VITON rear main seal. Can't recommend a gasket today, but will find out for you and post...:cheers Eric


----------



## fiesta62 (Jan 12, 2011)

eric...i'm no mechanic but i understand there are 2 popular rear main seals used, the viton or the one made by the company called " best gasket company " they make a graph tite square rope seal, apparently very good, i was just asking which one was really the best or if there were other options, i have read more on this and seems the best gasket brand may be the way to go....but still researching...thanks


----------



## tags68 (Oct 6, 2010)

Yeah , those are the 2 ive heard good things about .. I think there is an issue with the Vitron if you have had crank work done, but i dont know much about that..

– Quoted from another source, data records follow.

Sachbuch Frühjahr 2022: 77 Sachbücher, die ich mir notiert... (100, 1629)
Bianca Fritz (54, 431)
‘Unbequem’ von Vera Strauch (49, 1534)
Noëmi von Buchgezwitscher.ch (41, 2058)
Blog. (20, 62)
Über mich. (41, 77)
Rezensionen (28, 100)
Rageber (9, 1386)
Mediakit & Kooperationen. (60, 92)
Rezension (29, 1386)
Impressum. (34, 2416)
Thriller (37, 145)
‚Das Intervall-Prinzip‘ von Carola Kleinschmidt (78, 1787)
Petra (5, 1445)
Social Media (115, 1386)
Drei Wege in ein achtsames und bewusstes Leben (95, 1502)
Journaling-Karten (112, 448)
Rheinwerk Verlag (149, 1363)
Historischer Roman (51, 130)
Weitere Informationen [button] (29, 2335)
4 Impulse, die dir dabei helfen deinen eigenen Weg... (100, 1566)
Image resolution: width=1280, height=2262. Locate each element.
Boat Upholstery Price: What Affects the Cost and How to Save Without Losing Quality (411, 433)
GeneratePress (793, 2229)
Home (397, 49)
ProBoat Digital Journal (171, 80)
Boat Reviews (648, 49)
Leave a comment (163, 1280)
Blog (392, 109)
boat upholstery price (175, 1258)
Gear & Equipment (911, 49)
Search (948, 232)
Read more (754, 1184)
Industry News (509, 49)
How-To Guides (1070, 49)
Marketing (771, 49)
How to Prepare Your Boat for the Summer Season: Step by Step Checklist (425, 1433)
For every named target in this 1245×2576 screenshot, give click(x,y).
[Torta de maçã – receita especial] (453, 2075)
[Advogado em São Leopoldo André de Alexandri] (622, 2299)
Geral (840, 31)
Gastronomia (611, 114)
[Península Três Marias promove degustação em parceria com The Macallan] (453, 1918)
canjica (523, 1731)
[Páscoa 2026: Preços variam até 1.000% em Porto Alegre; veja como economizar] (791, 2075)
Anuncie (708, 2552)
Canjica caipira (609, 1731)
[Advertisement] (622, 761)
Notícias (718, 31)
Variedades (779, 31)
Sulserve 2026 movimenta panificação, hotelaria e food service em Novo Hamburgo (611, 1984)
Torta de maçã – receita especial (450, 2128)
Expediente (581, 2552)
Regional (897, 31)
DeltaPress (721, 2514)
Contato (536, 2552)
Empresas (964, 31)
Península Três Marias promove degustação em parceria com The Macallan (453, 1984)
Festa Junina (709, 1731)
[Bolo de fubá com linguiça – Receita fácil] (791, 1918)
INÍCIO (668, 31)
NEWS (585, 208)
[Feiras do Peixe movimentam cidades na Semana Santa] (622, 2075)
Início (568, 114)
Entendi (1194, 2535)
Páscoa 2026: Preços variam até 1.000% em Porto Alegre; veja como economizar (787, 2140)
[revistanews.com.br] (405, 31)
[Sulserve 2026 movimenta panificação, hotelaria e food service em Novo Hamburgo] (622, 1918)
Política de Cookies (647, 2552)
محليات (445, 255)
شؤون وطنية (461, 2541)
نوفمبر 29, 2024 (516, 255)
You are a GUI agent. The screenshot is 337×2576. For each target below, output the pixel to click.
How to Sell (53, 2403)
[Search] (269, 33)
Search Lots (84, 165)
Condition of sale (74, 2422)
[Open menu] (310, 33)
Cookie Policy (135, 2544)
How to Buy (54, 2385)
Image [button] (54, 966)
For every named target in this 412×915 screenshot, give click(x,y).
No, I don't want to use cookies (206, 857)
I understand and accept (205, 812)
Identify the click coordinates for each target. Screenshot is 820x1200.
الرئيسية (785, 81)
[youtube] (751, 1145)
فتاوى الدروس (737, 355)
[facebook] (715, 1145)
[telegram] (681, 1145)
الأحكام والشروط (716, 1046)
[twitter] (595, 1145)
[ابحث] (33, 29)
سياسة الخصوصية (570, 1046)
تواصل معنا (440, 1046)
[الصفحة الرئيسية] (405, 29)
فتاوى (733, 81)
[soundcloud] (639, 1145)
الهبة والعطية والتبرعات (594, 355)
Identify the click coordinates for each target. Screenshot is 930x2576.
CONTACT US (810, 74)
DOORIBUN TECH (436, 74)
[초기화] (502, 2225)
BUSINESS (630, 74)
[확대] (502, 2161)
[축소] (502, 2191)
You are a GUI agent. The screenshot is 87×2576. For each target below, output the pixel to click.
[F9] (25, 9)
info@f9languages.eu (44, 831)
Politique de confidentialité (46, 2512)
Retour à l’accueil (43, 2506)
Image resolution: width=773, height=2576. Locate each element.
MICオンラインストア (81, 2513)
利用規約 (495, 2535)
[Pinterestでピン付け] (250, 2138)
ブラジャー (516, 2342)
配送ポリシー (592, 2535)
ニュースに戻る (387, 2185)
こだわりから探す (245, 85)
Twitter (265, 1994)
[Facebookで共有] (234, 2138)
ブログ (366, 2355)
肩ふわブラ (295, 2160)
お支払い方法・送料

The other thing to double check is make sure it is the rear seal. I thought i had a rear main seal leak in my 64 and my 68 .. in both cases it was the oil pan gasket (64 was a bad install, and the 68 was 40 years old)


----------



## geeteeohguy (Feb 2, 2008)

OK, here's my take. I did a bunch of research on both seals, and installed a Viton BOP seal in a 389 for a friend about 3 years/6000 miles ago. No leaks, dry as a bone. I installed a Viton BOP seal in my 400 back around March of this year, after driving the car over 25 years with a puking rear main. This engine never sealed well, even after I rebuilt it in '88. I've gone about 3000 miles so far, and it's leak free and dry as a bone. First time ever. No oil drips in the driveway after it sits for an hour after a 170 mile drive on a 95 degree day. That's sealed. The big main blocks (421-428-455) had some issues with the Viton seal early on, but that's been addressed. Some crankshafts have a rough area where the seal rides, and in this case, a lip seal won't work as well. The 389's and 400's have a cross hatching for the rope type seal, but the lip does not contact it...so it works. I have heard nothing but good results from the square-cut Graph-tite rope seals, as well. I think it's a toss up. I bought my Viton seal before I knew of the Graphtite ones....I think you'll be fine with either one. The Viton takes care when installing, and the instructions MUST be followed to a "T".


----------



## DaleGolds (Oct 25, 2010)

I have been doing a lot of research on this subject as well. I have a 65 GTO with a 69 428 in it with a leaking rear main. Actually the word leaking does not do it justice. I have found the same thing that it is a tossup between the BOP Viton and the Best Gasket Graphite seals. I have also read the same stuff on the 421, 428, 455 engines that the Viton does not work as well. Some say it is a bore problem while others say the original crank is too rough where the Viton seal touches. I am going to pay close attention to these two areas before I make a final decision. As of now I am tending to lean to the Graphite seal because it has had better results with the bigger engines. A lot of the professional rebuilders prefer the graphite seal made by Best Gaskets. I too am concerned about the longevity of the seal because the car sits a lot during the winter months.

Dale


----------



## GTO JUDGE (May 14, 2005)

I had this Vitron seal installed spring of 2010. Bone dry. Color is a deep dark tan color. Hard neoprene not graphite.


----------



## jetstang (Nov 5, 2008)

I used the best gasket, and there is a sticky on the install. I thought it was leaking, but found my speedo gear O ring was leaking, but dumping brown oil, as that tranny fluid doesn't move around, so it's just old tranny fluid. Best Graph FTW. Harder to install, I had to drop the crank out of the way, but I had the motor out.


----------



## NEEDLEZ (Oct 21, 2009)

Where exactly do you buy it? I am looking on their site and it's like they are just the genesis for the product but don't sell actually sell it?


----------



## fiesta62 (Jan 12, 2011)

NEEDLEZ said:


> Where exactly do you buy it? I am looking on their site and it's like they are just the genesis for the product but don't sell actually sell it?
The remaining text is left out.